# STORED ROWS start
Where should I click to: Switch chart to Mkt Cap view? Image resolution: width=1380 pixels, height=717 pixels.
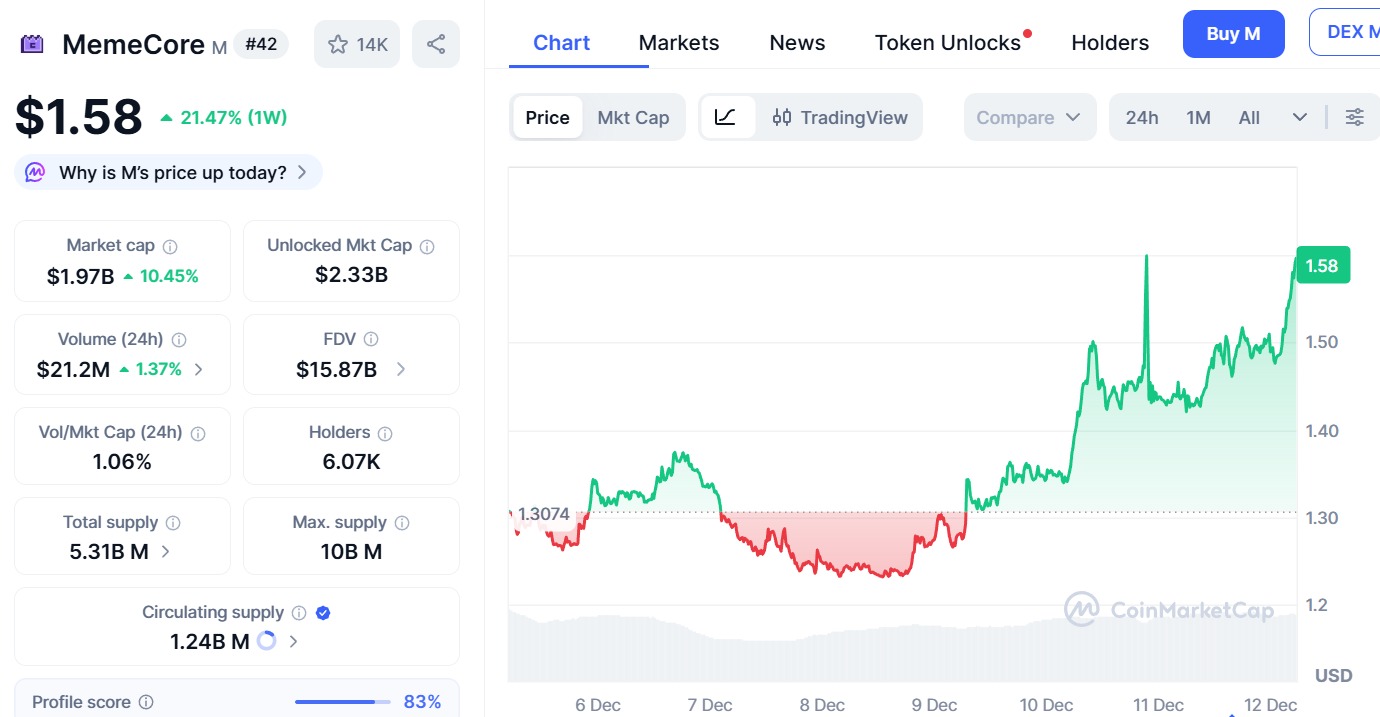tap(633, 117)
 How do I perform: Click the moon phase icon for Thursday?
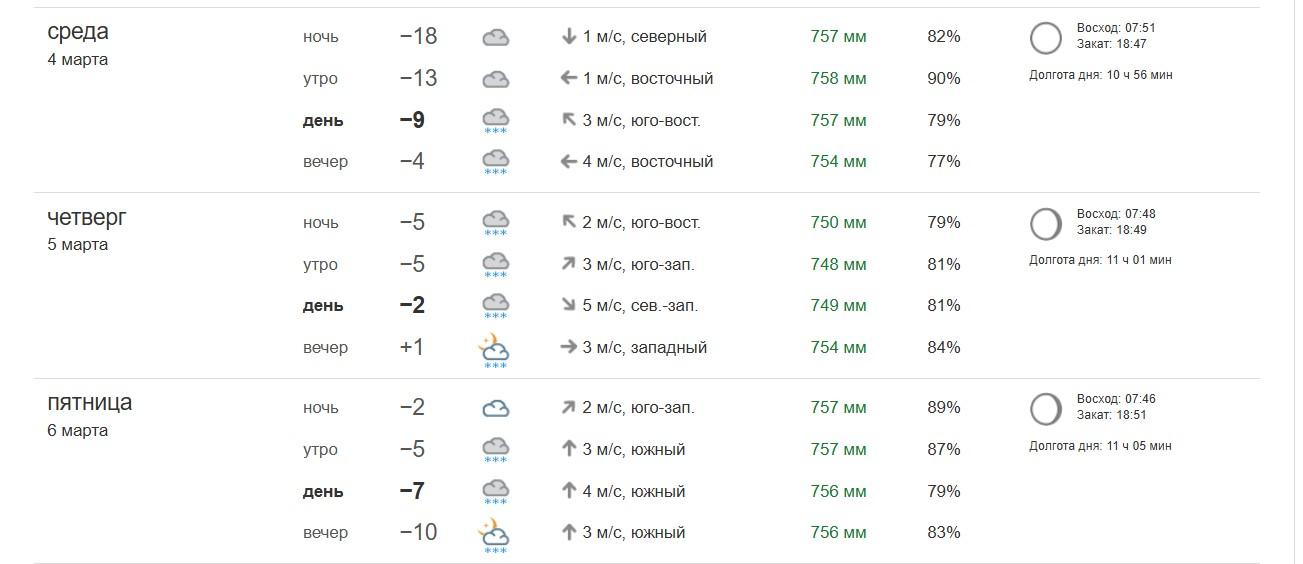pos(1045,224)
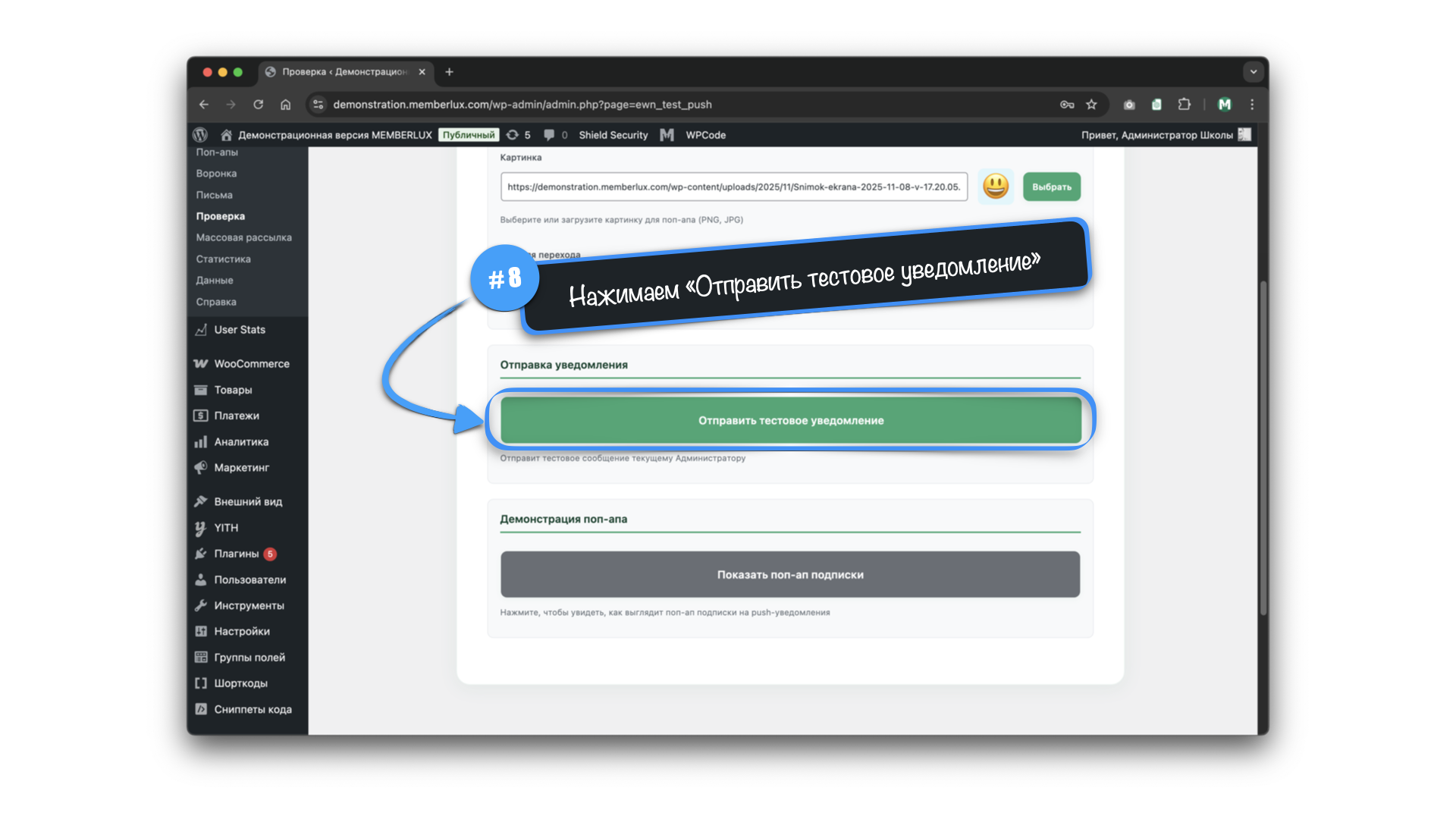Click Показать поп-ап подписки button
Image resolution: width=1456 pixels, height=819 pixels.
point(790,575)
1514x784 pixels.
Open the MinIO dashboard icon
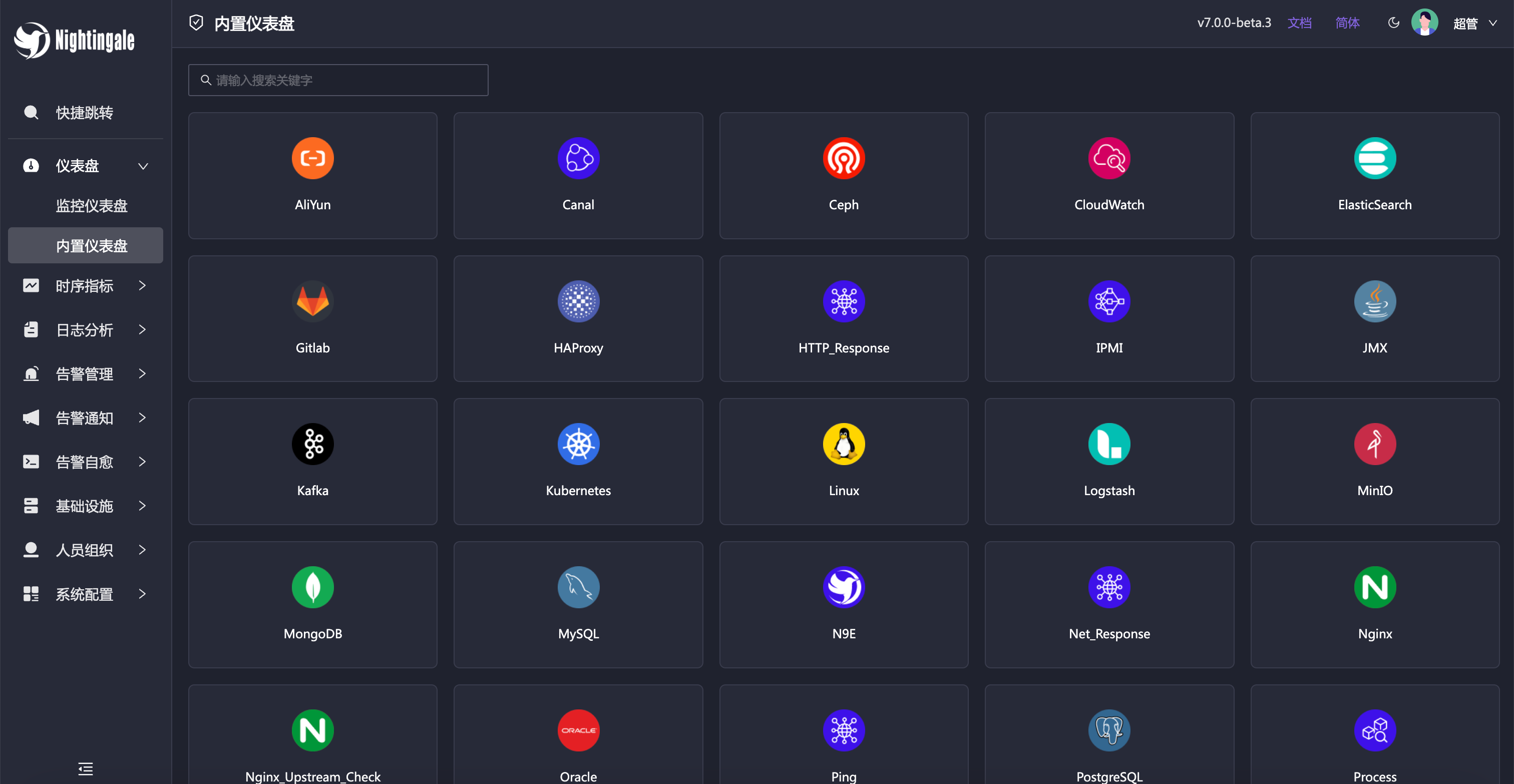1374,444
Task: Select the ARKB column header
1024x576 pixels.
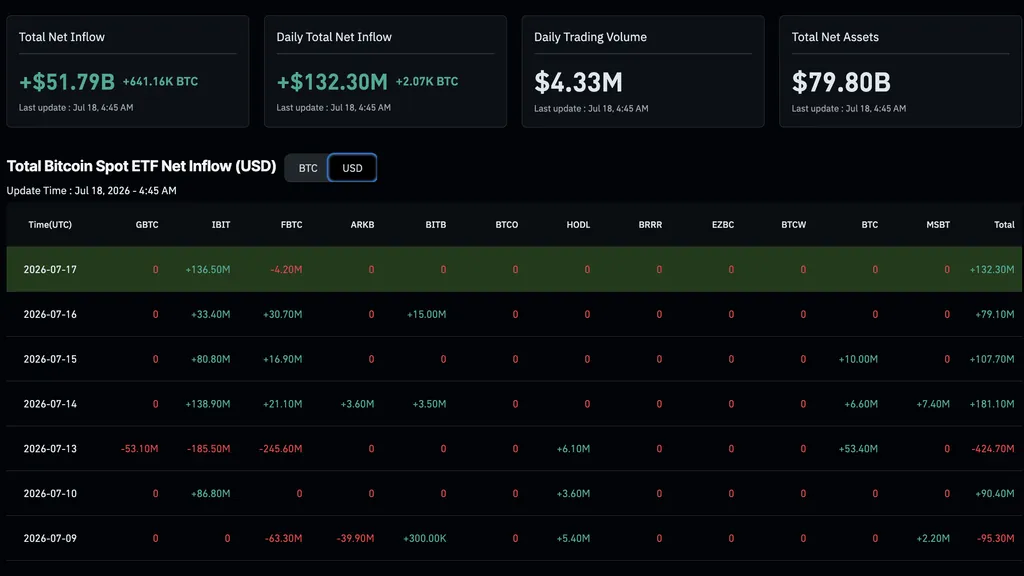Action: (362, 225)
# STORED ROWS end
» GOAL:
Copy out every line of the records above word for word, but leave out the pictures.

» FINAL RESULT:
Where should I click to: Switch chart to Mkt Cap view? Image resolution: width=1380 pixels, height=717 pixels.
tap(633, 117)
 How do I perform: Click the moon phase icon for Thursday?
pos(1045,224)
Click Показать поп-ап подписки button
Image resolution: width=1456 pixels, height=819 pixels.
point(790,575)
1514x784 pixels.
Open the MinIO dashboard icon
1374,444
Task: Select the ARKB column header
1024x576 pixels.
Action: (362, 225)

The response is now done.